When the movie “The Jane Austen Book Club” piggybacked in theaters last month on “Becoming Jane,” a film centered on the love life of Austen herself, moviegoers got a double opportunity to learn from the complexities of love in the eyes of the 18th-century novelist.
Much like her books, both films examine love’s predicaments, such as whether to marry for love or money, how control gets in the way of coupling, what lovers can do to bridge their differences and the need at times to weather tough stuff to stick with the one you love. Most intriguing is the way “The Jane Austen Book Club” movie plot, based on Karen Joy Fowler’s 2004 novel with the same name, solves the pressing romantic woes of virtually all its club members — male and female — as they identify with characters’ issues in six Austen novels the club is reading.
So I had to ask: Can a book club really change your life?

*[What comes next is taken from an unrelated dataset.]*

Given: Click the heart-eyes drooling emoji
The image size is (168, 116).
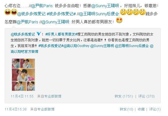Looking at the screenshot, I should 119,20.
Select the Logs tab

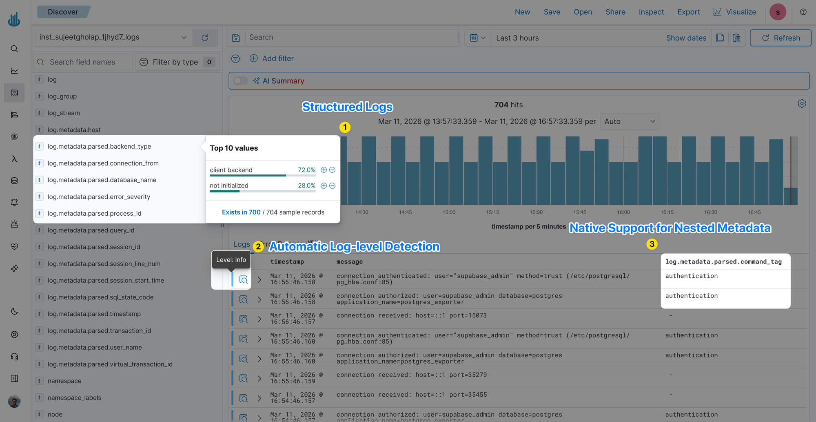(241, 244)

Sure, says Lauren Cobb, a Jane Austen fan who teaches literature and writing at Bemidji State University. Even minus the club, books and films change people’s lives, too. Novels and movies are so pervasive in our culture that they pack a wallop, especially when it comes to romance. “They’re pretty much the script for how we should live our love lives,” she says.
It’s the talk in a book club that intensifies the impact on club members, Cobb says. “They’re making judgments like, ‘Marianne Dashwood (a character in Austen’s “Sense and Sensibility”) should never have done that,’ ” she says. “That spices up the conversation because it brings in different points of view. But the literature isn’t all of what participants are talking about,” she says. “They’re constantly relating it to their own lives.”

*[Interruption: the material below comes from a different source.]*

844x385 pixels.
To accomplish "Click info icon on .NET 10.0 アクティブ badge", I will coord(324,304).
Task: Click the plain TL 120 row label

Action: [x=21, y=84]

While some people take more away from fiction and films than others, a personal response is typical for almost everyone, she says. “We relate through what we bring to it.”
Along with love, common themes include relationships within families, cultural heritage, cross-cultural relationships and change over time, such as effects of the feminist women’s movement, she says. In that category, “Becoming Jane” could be considered a primer.
But back to the subject at hand: love as portrayed by Austen. Though she never married and died in 1817, her books’ models of romance are enduring as much more than ancient history. At least a half-dozen of Austen’s novels have been made into movies or TV productions, and dozens of books have been written about her work.
If you missed the latest Austen movies but are still pining for her wisdom, consider reading “Jane Austen’s Guide to Dating,” by Lauren Henderson (Hyperion, 2005). The book offers quizzes designed to determine which characters in Austen’s books you and your mate most resemble.
You just might garner the sense (and sensibility) you need to enrich your love relationship.